Weidenfeld, pp. 303, £

Despite it being a well known fact that Antonia Fraser had earthly parents, I had always imagined that she had somehow skipped infancy and emerged instead from a celestial cloud, surrounded by hordes of trumpet-wielding cherubim, a fully-formed Venus in pink and gold and white. Turreted castles, a constant shower of sovereigns, a title, a jewelry box whose contents might have made Liz Taylor wince: this was the milieu suggested by her tremendous beauty and mysterious half-smile. My History, a captivating memoir of her childhood and early youth, proves otherwise.

In fact Antonia’s father, Frank Pakenham, was a second son who married the very clever daughter of a Harley Street doctor. Neither of them was at all interested in the accoutrements of fairy tales, since both were deeply committed to the Labour party; it was only after bringing up her family that Antonia’s mother, Elizabeth Longford, began to write the histories for which she was to become renowned. When he was not serving as an MP, Pakenham taught at Christ Church, Oxford. Antonia’s early childhood was spent very happily in the leafy, semi-suburban streets of north Oxford. It did not rain sovereigns. Nor was she born with a title: Antonia was 30 before her father became Lord Longford.

The eldest of eight, she learned perforce to amuse herself. From when she was very small, history was chief among her interests, to such an extent that she never thought of it without the possessive pronoun (hence the significance of this book’s title). Toys were enlisted to recreate key scenes: ‘Gilberta, my favourite doll with her halo of flaxen hair, was always up for it: Priscilla, a large, innocent-looking baby doll was more difficult to fit into a historical sequence.’ H.E. Marshall’s Our Island Story (first published in 1905) was what would now be called her foundational text. Its illustration of a fetchingly pensive Mary Queen of Scots drew her to the story of the woman who would become the subject of her first historical biography.
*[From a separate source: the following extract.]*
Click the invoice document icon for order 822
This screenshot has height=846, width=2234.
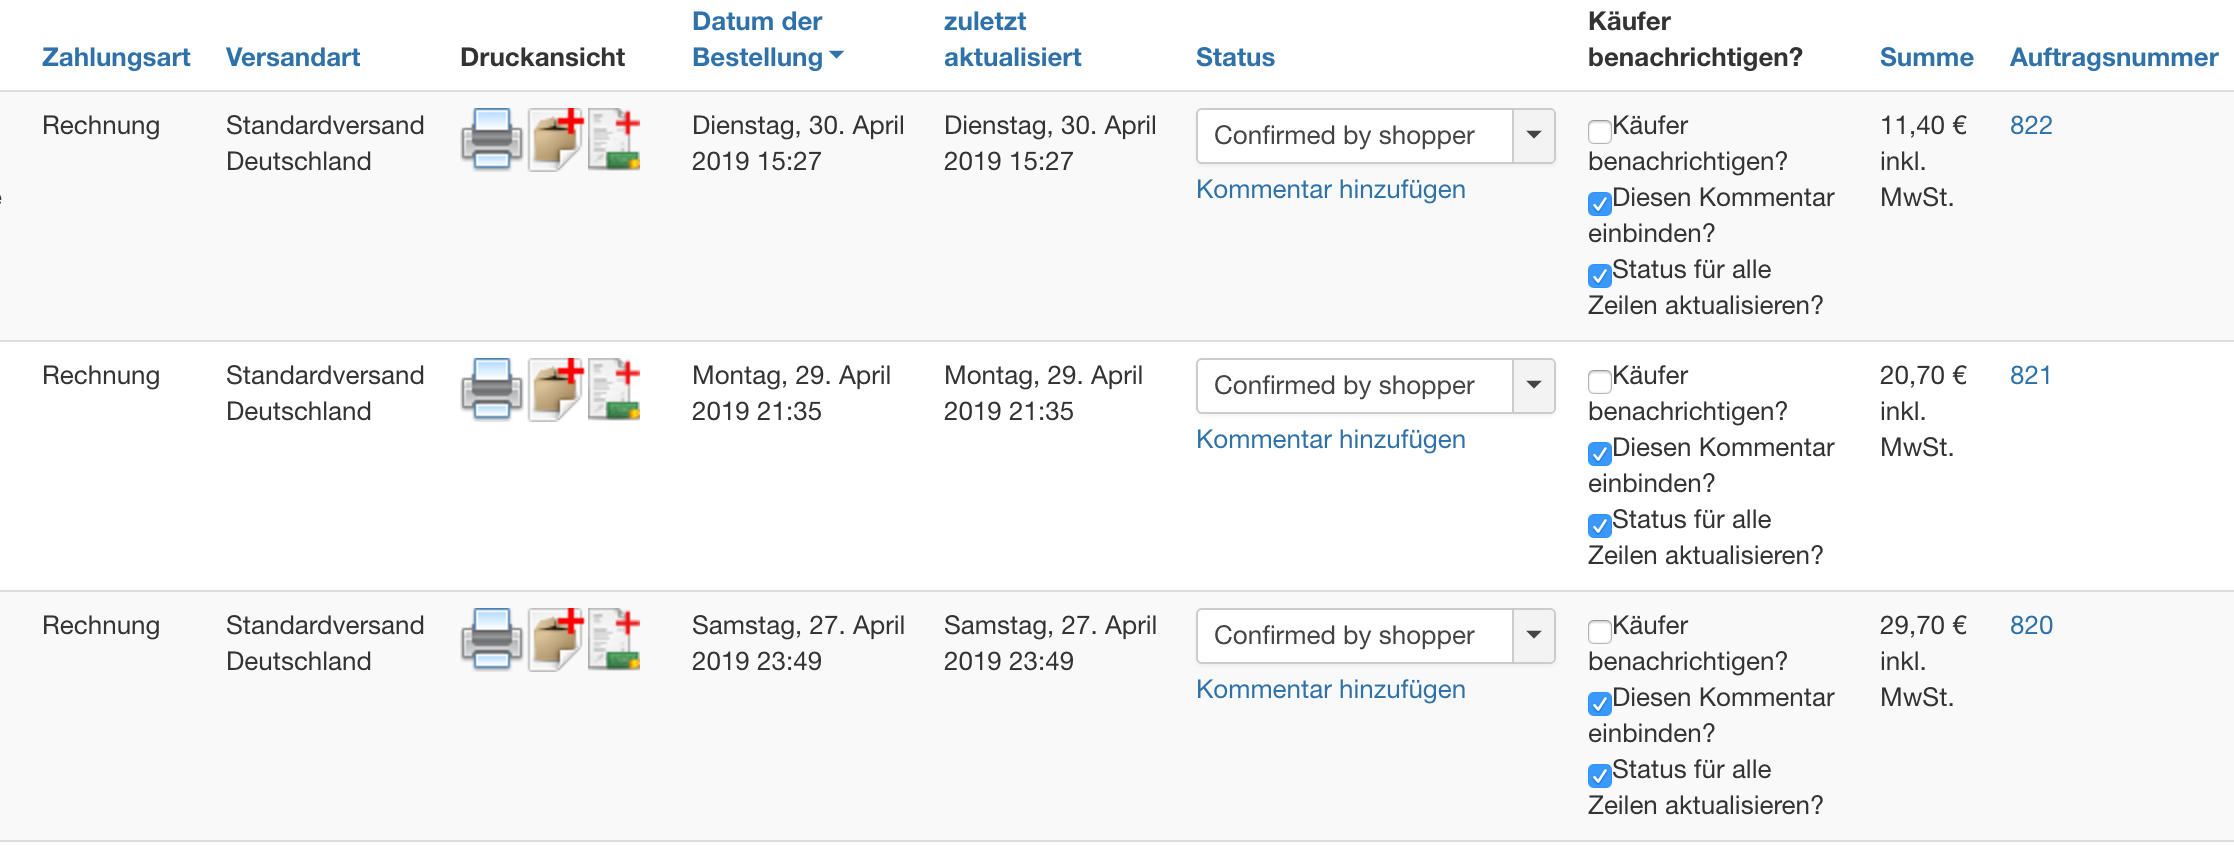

As for Paddy Leigh Fermor before her, the story of Robin Hood was an early obsession. Dreams of long auburn plaits were realised in the form of a wig in which she played Lady Macbeth while at the Dragon School. Among this book’s many enjoyable surprises is something else Antonia did while a pupil there: play what she calls rugger, with some enthusiasm. She converted to Catholicism while in her teens. Antonia showed excellent taste in matters of the heart: there was a crush on Prince Rupert of the Rhine, history’s greatest pin-up, followed by another on Gary Cooper. She met all sorts of fascinating people, among them Isaiah Berlin, John Bayley — who was ‘cheerful and lugubrious at the same time’ — and the formidable Lady Violet Bonham Carter:

Lady Violet had a long, horsey face which she had a habit of sticking close to yours, while she confided fascinating things in a low and thrilling voice which seemed to derive from some marvellous society before the first war; unfortunately I was generally too frightened to listen. She was the daughter of the Prime Minister, Asquith, a fact of which one was not kept in ignorance.

In due course Antonia read history at Oxford, worked briefly in the hat department of Fenwick’s on Bond Street, got a job at Weidenfeld & Nicolson and danced with T. S. Eliot. There were romances. The book ends with her beginning as a historian, her life of Mary Queen of Scots.

My History is a delight from start to finish. Antonia Fraser is warm, amusing, intelligent, generous and original. She says that her idea of perfect happiness is to be alone in a room with a house full of people. I can’t think of a better way to start the year than to be alone in a room with this book.